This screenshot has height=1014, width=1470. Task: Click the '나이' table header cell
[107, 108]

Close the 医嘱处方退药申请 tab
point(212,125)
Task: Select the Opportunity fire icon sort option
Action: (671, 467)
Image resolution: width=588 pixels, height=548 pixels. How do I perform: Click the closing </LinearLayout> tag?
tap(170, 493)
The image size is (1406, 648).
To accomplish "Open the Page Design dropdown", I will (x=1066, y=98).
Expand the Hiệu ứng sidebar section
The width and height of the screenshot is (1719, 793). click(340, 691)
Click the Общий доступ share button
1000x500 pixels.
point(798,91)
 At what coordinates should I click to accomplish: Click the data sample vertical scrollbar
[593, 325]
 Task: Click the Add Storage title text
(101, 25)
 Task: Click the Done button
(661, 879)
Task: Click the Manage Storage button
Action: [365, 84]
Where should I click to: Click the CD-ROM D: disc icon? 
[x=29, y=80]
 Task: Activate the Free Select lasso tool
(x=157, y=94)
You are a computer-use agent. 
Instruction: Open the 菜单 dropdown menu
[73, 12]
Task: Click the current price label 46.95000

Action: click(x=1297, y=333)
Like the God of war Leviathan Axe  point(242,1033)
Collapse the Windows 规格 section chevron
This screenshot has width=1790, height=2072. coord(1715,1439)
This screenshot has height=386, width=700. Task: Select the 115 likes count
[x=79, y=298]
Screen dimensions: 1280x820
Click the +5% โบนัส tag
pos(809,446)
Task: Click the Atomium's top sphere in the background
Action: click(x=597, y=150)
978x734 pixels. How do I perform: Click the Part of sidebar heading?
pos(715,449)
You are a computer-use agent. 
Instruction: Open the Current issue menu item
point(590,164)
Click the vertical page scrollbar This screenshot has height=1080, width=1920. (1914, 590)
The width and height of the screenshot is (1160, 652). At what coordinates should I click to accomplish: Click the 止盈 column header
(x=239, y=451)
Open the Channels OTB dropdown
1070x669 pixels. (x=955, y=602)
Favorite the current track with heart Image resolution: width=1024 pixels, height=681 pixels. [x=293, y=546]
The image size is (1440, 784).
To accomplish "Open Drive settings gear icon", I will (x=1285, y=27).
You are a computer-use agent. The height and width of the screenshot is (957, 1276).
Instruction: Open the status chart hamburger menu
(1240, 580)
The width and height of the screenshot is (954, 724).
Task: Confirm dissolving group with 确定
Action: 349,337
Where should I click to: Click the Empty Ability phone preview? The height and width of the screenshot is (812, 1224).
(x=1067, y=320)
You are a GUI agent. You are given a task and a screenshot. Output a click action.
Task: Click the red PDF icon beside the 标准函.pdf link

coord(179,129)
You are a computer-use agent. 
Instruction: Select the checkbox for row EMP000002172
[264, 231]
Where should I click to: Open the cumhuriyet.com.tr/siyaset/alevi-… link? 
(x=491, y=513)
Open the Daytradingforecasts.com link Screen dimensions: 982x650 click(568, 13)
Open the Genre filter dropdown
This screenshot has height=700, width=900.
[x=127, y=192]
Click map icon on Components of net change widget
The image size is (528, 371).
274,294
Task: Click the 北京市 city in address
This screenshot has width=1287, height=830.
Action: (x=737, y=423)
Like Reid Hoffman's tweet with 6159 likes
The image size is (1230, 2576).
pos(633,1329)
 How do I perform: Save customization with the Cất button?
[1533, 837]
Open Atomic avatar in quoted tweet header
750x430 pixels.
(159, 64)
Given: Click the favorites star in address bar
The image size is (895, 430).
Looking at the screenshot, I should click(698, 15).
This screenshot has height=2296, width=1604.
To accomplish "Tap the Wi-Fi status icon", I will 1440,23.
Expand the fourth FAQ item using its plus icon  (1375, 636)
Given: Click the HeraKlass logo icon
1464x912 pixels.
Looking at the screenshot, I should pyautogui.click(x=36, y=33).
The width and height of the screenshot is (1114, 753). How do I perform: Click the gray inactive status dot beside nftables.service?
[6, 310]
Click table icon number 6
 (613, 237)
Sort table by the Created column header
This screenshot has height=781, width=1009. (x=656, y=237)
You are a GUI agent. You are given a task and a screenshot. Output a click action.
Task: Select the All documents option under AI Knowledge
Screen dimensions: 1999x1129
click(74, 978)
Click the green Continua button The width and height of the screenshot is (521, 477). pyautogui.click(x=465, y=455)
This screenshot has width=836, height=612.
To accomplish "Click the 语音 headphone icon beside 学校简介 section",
============
All records above must be printed again, exactly.

This screenshot has height=1014, width=1470. Task: Click the '나이' table header cell
[107, 108]

Close the 医嘱处方退药申请 tab
point(212,125)
Task: Select the Opportunity fire icon sort option
Action: (671, 467)
Image resolution: width=588 pixels, height=548 pixels. How do I perform: Click the closing </LinearLayout> tag?
tap(170, 493)
The image size is (1406, 648).
To accomplish "Open the Page Design dropdown", I will (x=1066, y=98).
Expand the Hiệu ứng sidebar section
The width and height of the screenshot is (1719, 793). click(340, 691)
Click the Общий доступ share button
1000x500 pixels.
point(798,91)
 At what coordinates should I click to accomplish: Click the data sample vertical scrollbar
[593, 325]
 Task: Click the Add Storage title text
(101, 25)
 Task: Click the Done button
(661, 879)
Task: Click the Manage Storage button
Action: [365, 84]
Where should I click to: Click the CD-ROM D: disc icon? 
[x=29, y=80]
 Task: Activate the Free Select lasso tool
(x=157, y=94)
You are a computer-use agent. 
Instruction: Open the 菜单 dropdown menu
[73, 12]
Task: Click the current price label 46.95000

Action: click(x=1297, y=333)
Like the God of war Leviathan Axe  point(242,1033)
Collapse the Windows 规格 section chevron
This screenshot has width=1790, height=2072. coord(1715,1439)
This screenshot has height=386, width=700. Task: Select the 115 likes count
[x=79, y=298]
Screen dimensions: 1280x820
Click the +5% โบนัส tag
pos(809,446)
Task: Click the Atomium's top sphere in the background
Action: click(x=597, y=150)
978x734 pixels. How do I perform: Click the Part of sidebar heading?
pos(715,449)
You are a computer-use agent. 
Instruction: Open the Current issue menu item
point(590,164)
Click the vertical page scrollbar This screenshot has height=1080, width=1920. (1914, 590)
The width and height of the screenshot is (1160, 652). At what coordinates should I click to accomplish: Click the 止盈 column header
(x=239, y=451)
Open the Channels OTB dropdown
1070x669 pixels. (x=955, y=602)
Favorite the current track with heart Image resolution: width=1024 pixels, height=681 pixels. [x=293, y=546]
The image size is (1440, 784).
To accomplish "Open Drive settings gear icon", I will (x=1285, y=27).
You are a computer-use agent. The height and width of the screenshot is (957, 1276).
Instruction: Open the status chart hamburger menu
(1240, 580)
The width and height of the screenshot is (954, 724).
Task: Confirm dissolving group with 确定
Action: 349,337
Where should I click to: Click the Empty Ability phone preview? The height and width of the screenshot is (812, 1224).
(x=1067, y=320)
You are a GUI agent. You are given a task and a screenshot. Output a click action.
Task: Click the red PDF icon beside the 标准函.pdf link

coord(179,129)
You are a computer-use agent. 
Instruction: Select the checkbox for row EMP000002172
[264, 231]
Where should I click to: Open the cumhuriyet.com.tr/siyaset/alevi-… link? 
(x=491, y=513)
Open the Daytradingforecasts.com link Screen dimensions: 982x650 click(568, 13)
Open the Genre filter dropdown
This screenshot has height=700, width=900.
[x=127, y=192]
Click map icon on Components of net change widget
The image size is (528, 371).
274,294
Task: Click the 北京市 city in address
This screenshot has width=1287, height=830.
Action: (x=737, y=423)
Like Reid Hoffman's tweet with 6159 likes
The image size is (1230, 2576).
pos(633,1329)
 How do I perform: Save customization with the Cất button?
[1533, 837]
Open Atomic avatar in quoted tweet header
750x430 pixels.
(159, 64)
Given: Click the favorites star in address bar
The image size is (895, 430).
Looking at the screenshot, I should click(698, 15).
This screenshot has height=2296, width=1604.
To accomplish "Tap the Wi-Fi status icon", I will 1440,23.
Expand the fourth FAQ item using its plus icon  (1375, 636)
Given: Click the HeraKlass logo icon
1464x912 pixels.
Looking at the screenshot, I should pyautogui.click(x=36, y=33).
The width and height of the screenshot is (1114, 753). How do I perform: Click the gray inactive status dot beside nftables.service?
[6, 310]
Click table icon number 6
 (613, 237)
Sort table by the Created column header
This screenshot has height=781, width=1009. (x=656, y=237)
You are a GUI agent. You are given a task and a screenshot. Output a click action.
Task: Select the All documents option under AI Knowledge
Screen dimensions: 1999x1129
click(74, 978)
Click the green Continua button The width and height of the screenshot is (521, 477). pyautogui.click(x=465, y=455)
This screenshot has width=836, height=612.
To accomplish "Click the 语音 headphone icon beside 学校简介 section",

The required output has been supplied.